A monolithic Terraform state is not just a technical inconvenience. It is an organizational risk. When every domain shares a single state, the blast radius of any apply spans the entire infrastructure, and the incentive to make quick manual changes in the AWS console rather than wait for a full plan cycle becomes hard to resist. That incentive is exactly what had driven the drift this client was dealing with. Before we could enforce any governance policy, we needed to understand the full dependency structure and design a decomposition that teams could operate safely within.
- State audit and domain segmentation: We audited the existing Terraform state structure and dependency graph in full, mapping every resource, identifying tightly coupled domains, and surfacing the undocumented manual changes in AWS that had diverged from state. The audit revealed drift across multiple resource types that had been introduced incrementally and never reconciled. We used this map to design a domain-based segmentation strategy, isolating VPC, RDS, EKS, and shared services into independent state files with clearly defined ownership boundaries.

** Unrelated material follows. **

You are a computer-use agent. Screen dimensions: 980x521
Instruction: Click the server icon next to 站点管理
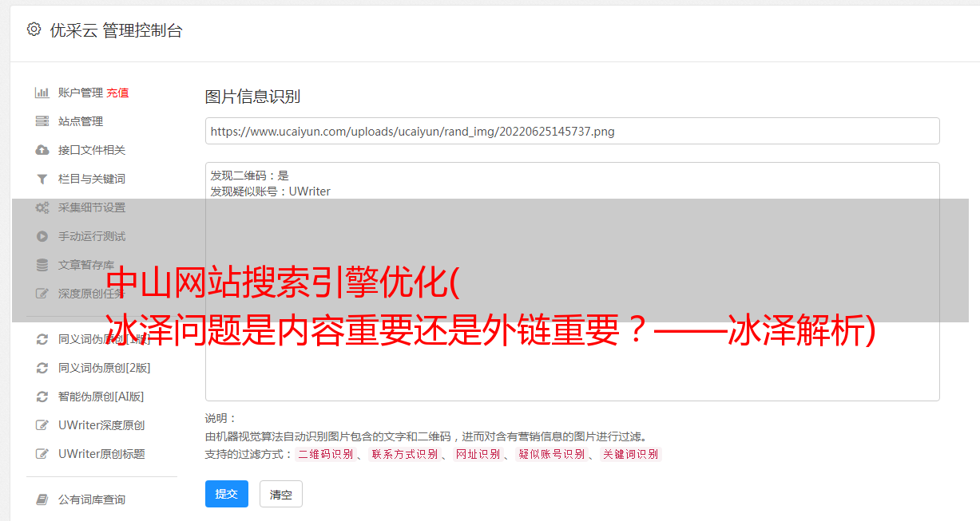tap(42, 121)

Decomposition was executed using Terraform state move operations, with zero resource recreation; the infrastructure did not change, only how it was managed did.
- Environment-specific execution pipelines: With state segmented by domain, we created environment-specific execution pipelines for each isolated module. Engineers modifying the RDS domain ran plans and applied them only to that state, with no risk of inadvertently touching VPC or EKS configuration in the same operation. Pipeline execution was configured with a targeted plan output reviewed before any apply was permitted, making every proposed change visible and deliberate. The blast radius of any single infrastructure change dropped from the entire platform to a bounded, well-understood domain.